# Is it true that under the Zariski topology, a subset is dense if and only if it is a nonempty open subset

Is it true that under the Zariski topology, a subset is dense if and only if it is a nonempty open subset?

I know this is true in one direction, i.e., any nonempty open subset is dense, but how about the other?

In fact, I have two problems in proving

Any closed connected algebraic group of dimension $1$ is commutative,

and what I have mentioned before is one of these.

Suppose that $G$ is a closed connected algebraic group of dimension $1$, and $x$ is an element out of $Z(G)$. Denote $Cl_G(x)$ the conjugacy class of $x$ in $G$. I followed the hints:

• The class of $x$ is infinite.

Denote the centralizer of $x$ as $C_G(x)$. This is a closed subgroup $G$ and inequal to $G$, so it is finite. Moreover, $|C_G(x)||Cl_G(x)| = |G|$. $|G|$ is infinite, so is $Cl_G(x)$.

• So $Cl_G(x)$ is dense in $G$.

If $O$ is any open subset of $G$ intersecting $Cl_G(x)$ trivially, then $G-O \subseteq \overline{Cl_G(x)} = G$. So, $O$ is empty, and $Cl_G(x)$ is dense in $G$.

• The complement of $Cl_G(x)$ in $G$ is finite.

I failed in proving this.

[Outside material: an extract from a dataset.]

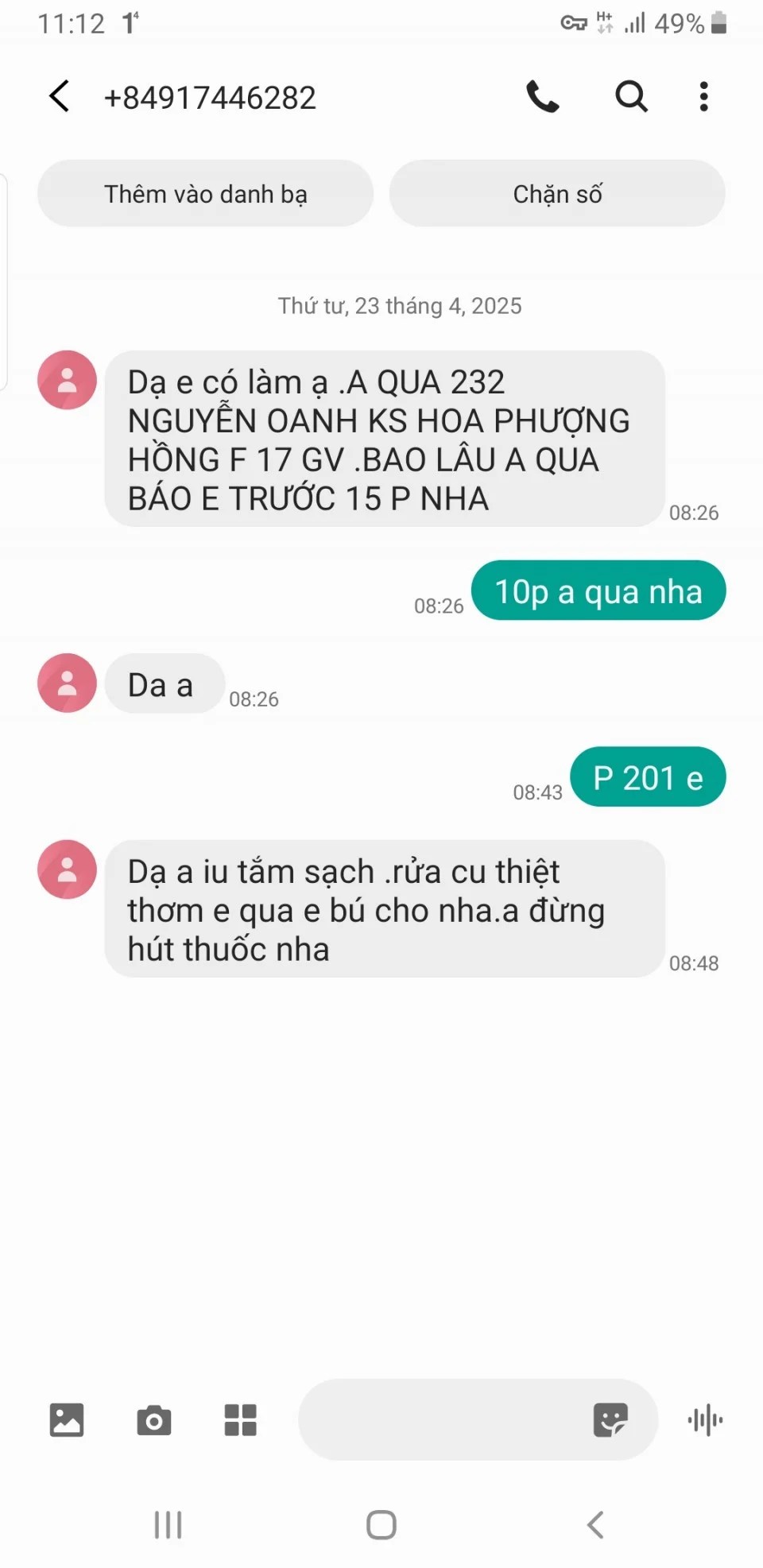Call the number with the phone icon
The width and height of the screenshot is (763, 1568).
click(x=543, y=97)
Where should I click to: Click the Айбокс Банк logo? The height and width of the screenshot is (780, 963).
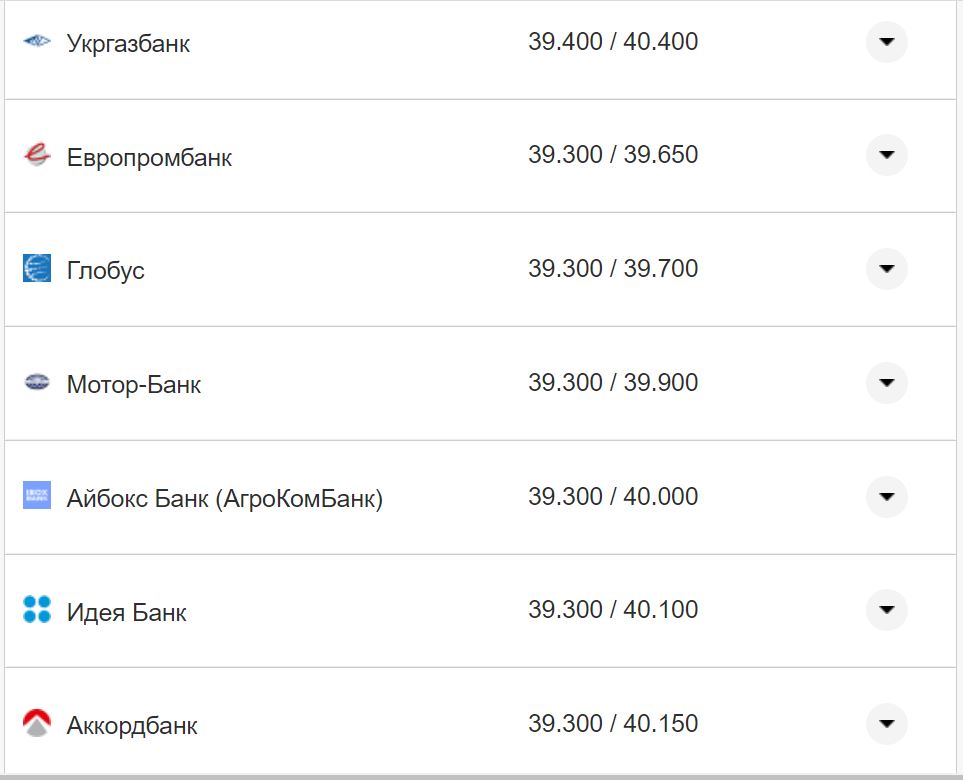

But if it is true that only nonempty open subsets of $G$ are dense, then obviously, $Cl_G(x)$ would have finite complement.

• Assume $G \subseteq GL(n,K)$, $c_i(y) = i$th coefficient of characteristic polynomial of $y \in G$. Then $\phi(y) = (c_0(y), \cdots, c_n(y))$ defines a morphism $G \rightarrow K^{n+1}$ with finite image.

All the elements in $Cl_G(x)$ have the same characteristic polynomial, so they are mapped to the same sequence $(c_0, \cdots, c_n)$. $Cl_G(x)$ has finite complement, so $\phi(G)$ is finite.

• Conclude that $G$ is unipotent, hence nilpotent.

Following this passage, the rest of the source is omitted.